- [Data under study]:
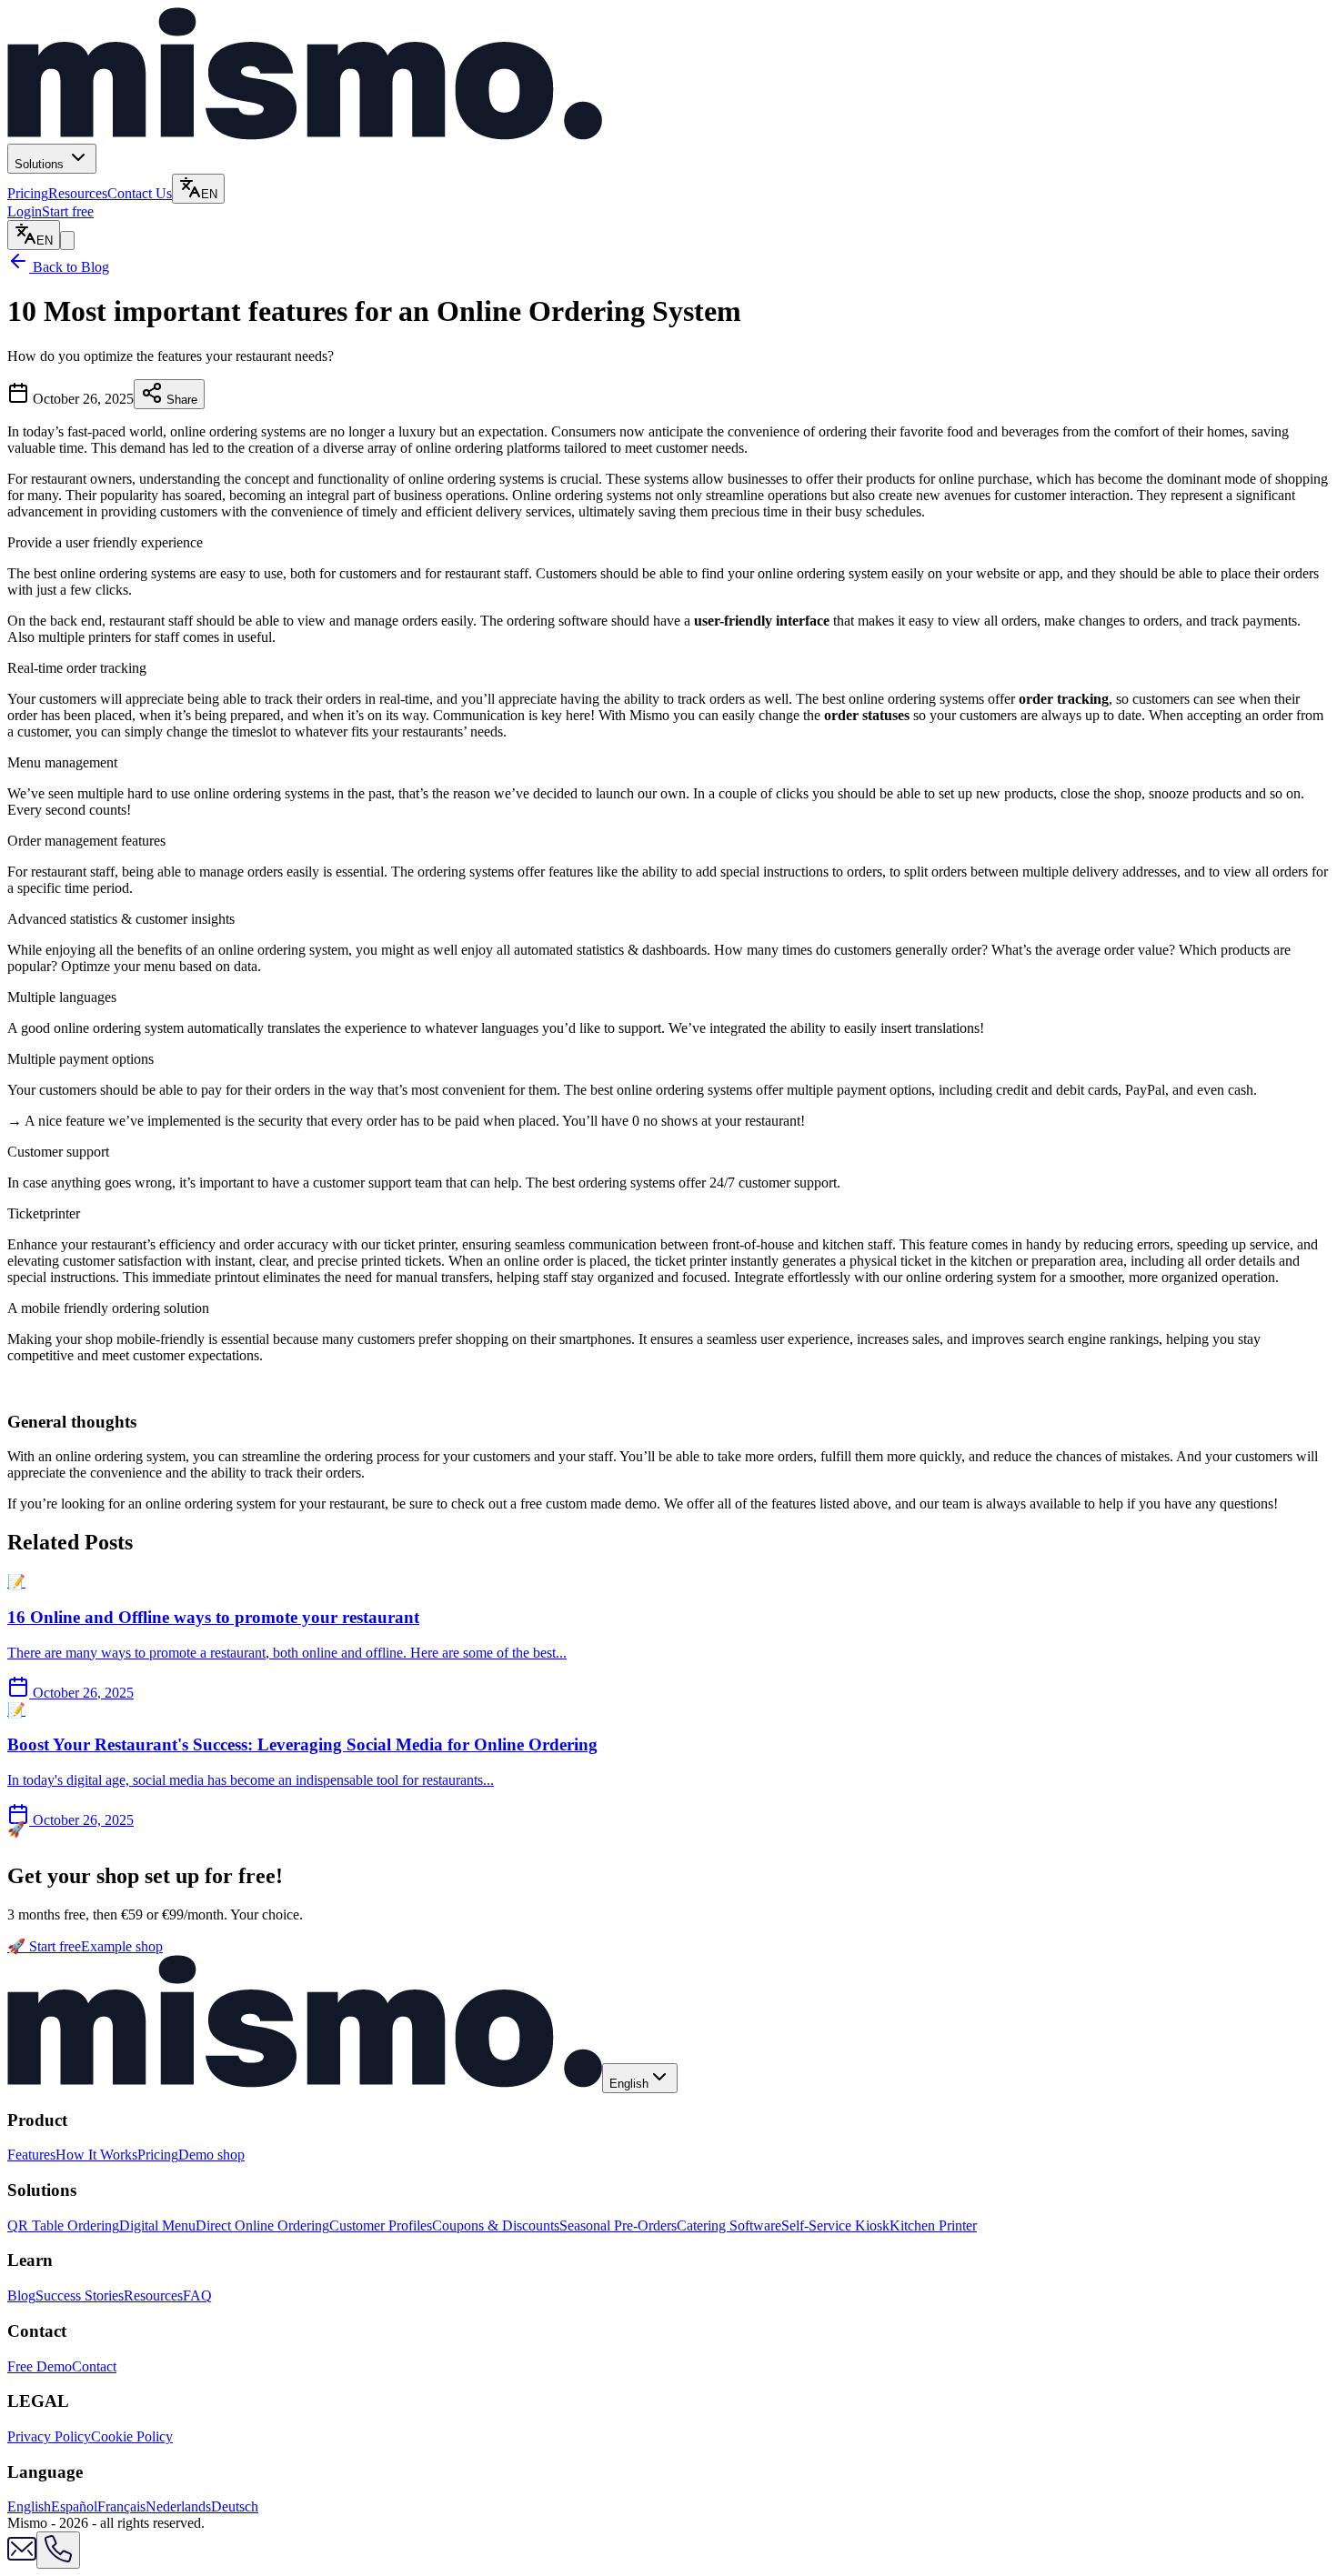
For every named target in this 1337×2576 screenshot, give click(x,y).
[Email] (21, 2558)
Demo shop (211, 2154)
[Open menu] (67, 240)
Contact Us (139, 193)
--
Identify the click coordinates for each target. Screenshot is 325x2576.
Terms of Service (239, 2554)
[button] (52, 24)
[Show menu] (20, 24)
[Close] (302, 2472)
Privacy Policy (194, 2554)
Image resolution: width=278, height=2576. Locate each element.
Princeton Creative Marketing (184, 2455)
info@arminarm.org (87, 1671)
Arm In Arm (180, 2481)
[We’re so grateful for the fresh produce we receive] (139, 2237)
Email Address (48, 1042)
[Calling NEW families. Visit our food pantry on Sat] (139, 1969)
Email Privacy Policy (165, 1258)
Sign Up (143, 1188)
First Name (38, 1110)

- [Exercise directions]:
Retype word for word everything in the listing above from the line that holds "Email Address (48, 1042)" down to the line that holds "First Name (38, 1110)". Keep both end lines and leave out the rest.

- [Exercise result]:
Email Address (48, 1042)
[Calling NEW families. Visit our food pantry on Sat] (139, 1969)
Email Privacy Policy (165, 1258)
Sign Up (143, 1188)
First Name (38, 1110)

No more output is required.